Personal information
- Born: Lilián Annette Garcia August 19, 1966 (age 60) Panama Canal Zone, U.S.
- Education: University of South Carolina
- Spouse: Patrick Ellrich ​(m. 2026)​
- Website: liliangarcia.com

Professional wrestling career
- Ring name: Lilian Garcia
- Billed height: 5 ft 5 in (1.65 m)
- Billed weight: 110 lb (50 kg)
- Billed from: New York City
- Debut: August 23, 1999
- Musical career
- Genres: Pop, dance, rock
- Years active: 2007–present

YouTube information
- Channel: Lilian Garcia;
- Years active: 2007–present
- Genre: Professional wrestling
- Subscribers: 41 thousand
- Views: 3 million

= Lilian Garcia =

American ring announcer and singer (born 1966)

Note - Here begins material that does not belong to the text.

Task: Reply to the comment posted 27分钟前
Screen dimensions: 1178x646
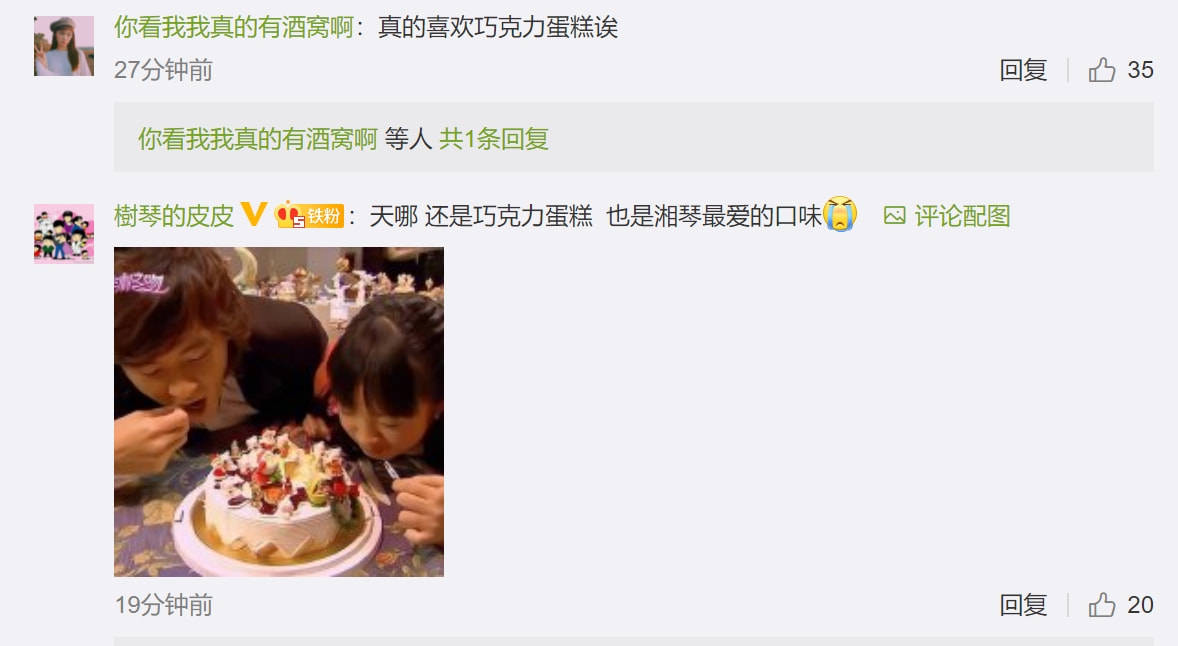Action: 1023,70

Lilián Annette Garcia (born August 19, 1966) is an American ring announcer, singer and podcaster. She is signed to WWE as a ring announcer for Saturday Night’s Main Event and other company projects.

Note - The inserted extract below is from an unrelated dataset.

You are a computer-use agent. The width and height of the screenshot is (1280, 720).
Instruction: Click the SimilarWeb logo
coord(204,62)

== Early life and career ==
Garcia was born on August 19, 1966, in the Panama Canal Zone. At three months old, she moved to Spain. She then spent eight years of her life in Spain due to her Puerto Rican father's employment as a Lt. Colonel with the American Embassy, and was educated on an American military base, leading her to describe herself as a "military brat". She is fluent in English and Spanish.

Upon returning to the United States, Garcia graduated from Irmo High School in Columbia, South Carolina. She went on to attend the University of South Carolina, graduating cum laude.

Garcia was a top-ten finalist in the Miss South Carolina beauty pageant. Garcia was also one-half of a popular morning show on radio station WYYS, YES 97 in Columbia, South Carolina, with Chuck Finley in the early '90s and later had her own drive time show. She was a VJ in Atlanta, Georgia for WTLK-TV. She also served as karaoke host at the Nitelites nightclub in the Embassy Suites Hotel in Columbia, South Carolina.

== Singing career ==
Garcia began singing when she was a child in Madrid, Spain. She participated in singing contests with her sister starting when she was five years old. In her early teens, she sang with a band at clubs around Columbia, South Carolina. Garcia's mother chaperoned so she could sing. She appeared in the 1990 film Modern Love as a singer.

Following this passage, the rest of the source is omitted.